Frage an Jörn Thießen von Willi B. bezüglich Familie
Sehr geehrter Herr Thießen,
zur Zeit liegt ein Gesetzentwurf zur Strukturreform des Versorgungsausgleichs vor, in dem u.a. geplant ist, das sogenannte Rentnerprivileg abzuschaffen. Das würde bedeuten, daß einem Rentner im Falle einer Scheidung die Rente sofort um den/der Ex zustehenden Anteil gekürzt würde, auch wenn der/ diese selbst noch nicht im Rentenalter ist. Ich halte dieses für höchst ungerecht, da sich die Höhe des Rentenbezuges letztendlich nach den eingezahlten Beiträgen richtet. Profitieren würde nach der geplanten Neuregelung nur der Rentenversicherer.
Ich möchte Sie hiermit um Ihre Stellungnahme bitten.
Mit freundlichen Grüßen
Willi Buck
Lieber Herr Buck,
Sie sprechen da ein sensibles Thema an.
Das 1977 mit dem Versorgungsausgleich eingeführte sogenannte Rentenprivileg führte in der Praxis immer wieder zu einer ungerechten Aufteilung der jeweiligen Versorgungs- und Rentenansprüche. Mit der wahrscheinlich Ende 2009 in Kraft tretenden Reform wird gerade bei langjährigen Ehen vor allem der Partner, der im Interesse der Familie ganz oder teilweise seine eigene Berufstätigkeit zurückstellt hat, von der Reform profitieren. Mit Hilfe der Reform haben die Eheleute auch größere Spielräume den Versorgungsausgleich individuell zu vereinbaren
Das bisherige Rentnerprivileg nach § 101 Absatz 3 Sozialgesetzbuch (SGB VI) schützt den Rentner vor Rentenkürzungen durch den Versorgungsausgleich, solange der Ex-Partner nicht auch in Rente gegangen ist.

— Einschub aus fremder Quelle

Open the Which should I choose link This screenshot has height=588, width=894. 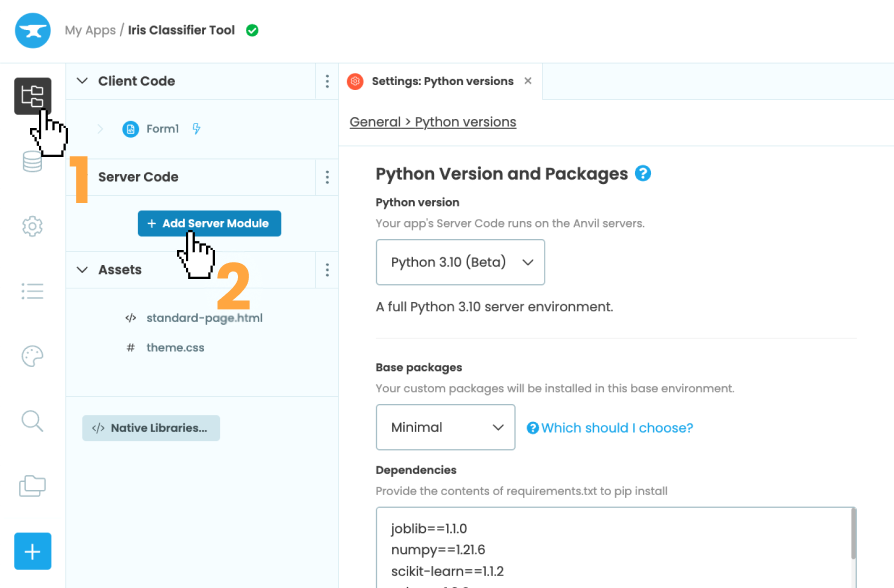[x=610, y=427]
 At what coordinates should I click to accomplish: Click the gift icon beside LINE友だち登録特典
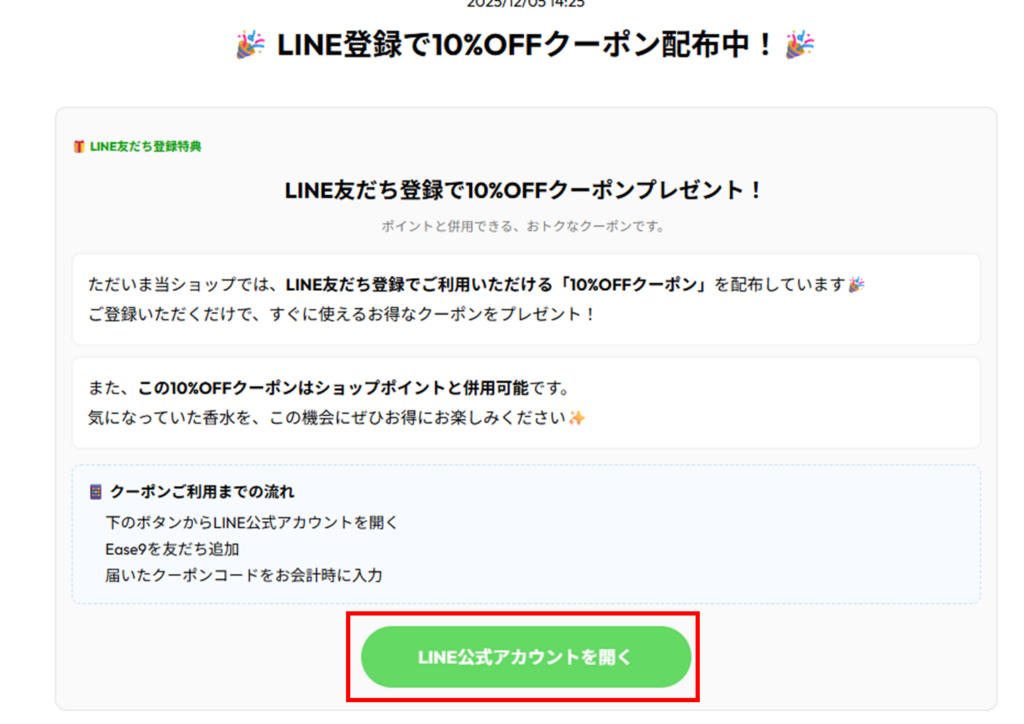coord(79,147)
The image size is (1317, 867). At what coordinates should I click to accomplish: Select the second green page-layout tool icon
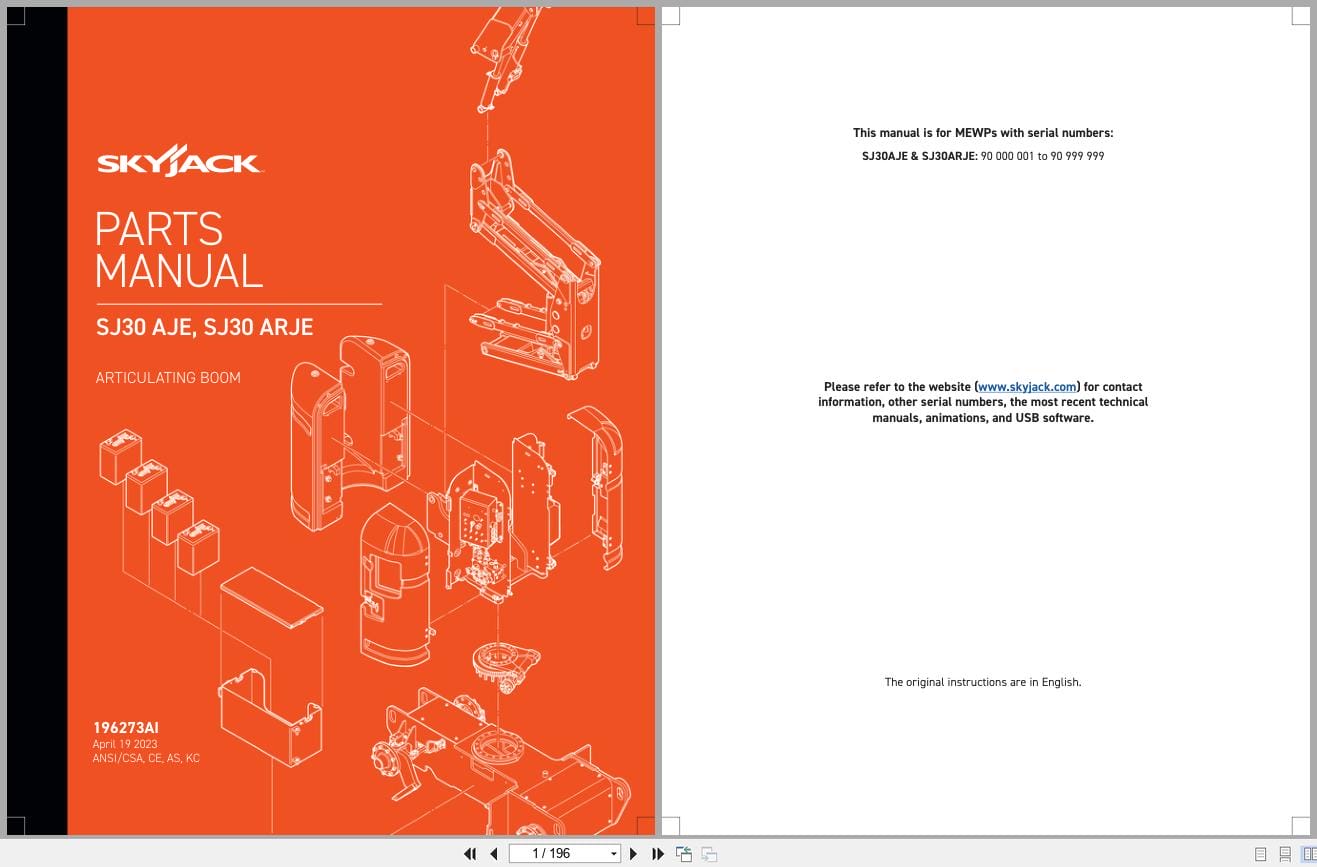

Nach der Strukturreform gilt der Grundsatz der internen Teilung, wonach in Zukunft jedes Anrecht auf eine Versorgung (gesetzliche Rente, Betriebsrente, private Vorsorge) intern geteilt wird. Hiermit soll eine gerechte Teilhabe an jedem in der Ehe erworbenen Anrecht und an dessen künftiger Wertentwicklung sichergestellt werden, wodurch Wertverzerrungen wie im bisher geltenden Recht vermieden werden sollen.
In Ausnahmefällen kann eine externe Teilung greifen. Die Begründung eines Anrechts bei einem anderen Versorgungsträger findet statt, wenn der ausgleichsberechtigte Ehepartner und der Versorgungsträger des ausgleichspflichtigen Ehegatten dies vereinbaren, unabhängig vom Ausgleichswert.
Bei einer Ehedauer von bis zu zwei Jahren findet kein Versorgungsausgleich statt. Hier sieht der Gesetzgeber keinen Bedarf für einen Ausgleich, da in der Regel nur geringe Werte auszugleichen wären. Auch bei sogenannten Bagatellausgleichen wird der Versorgungsausgleich meist nicht durchgeführt
Trotz Neuregelung gilt selbstverständlich ein Bestands- bzw. Vertrauensschutz, wodurch all diejenigen nicht von der Abschaffung des Rentnerprivilegs betroffen wären, bei denen bei In-Kraft-Treten des Gesetzes ein rechtsgültiger Versorgungsausgleich durchgeführt worden ist und bereits ein Rentenbezug begonnen hat.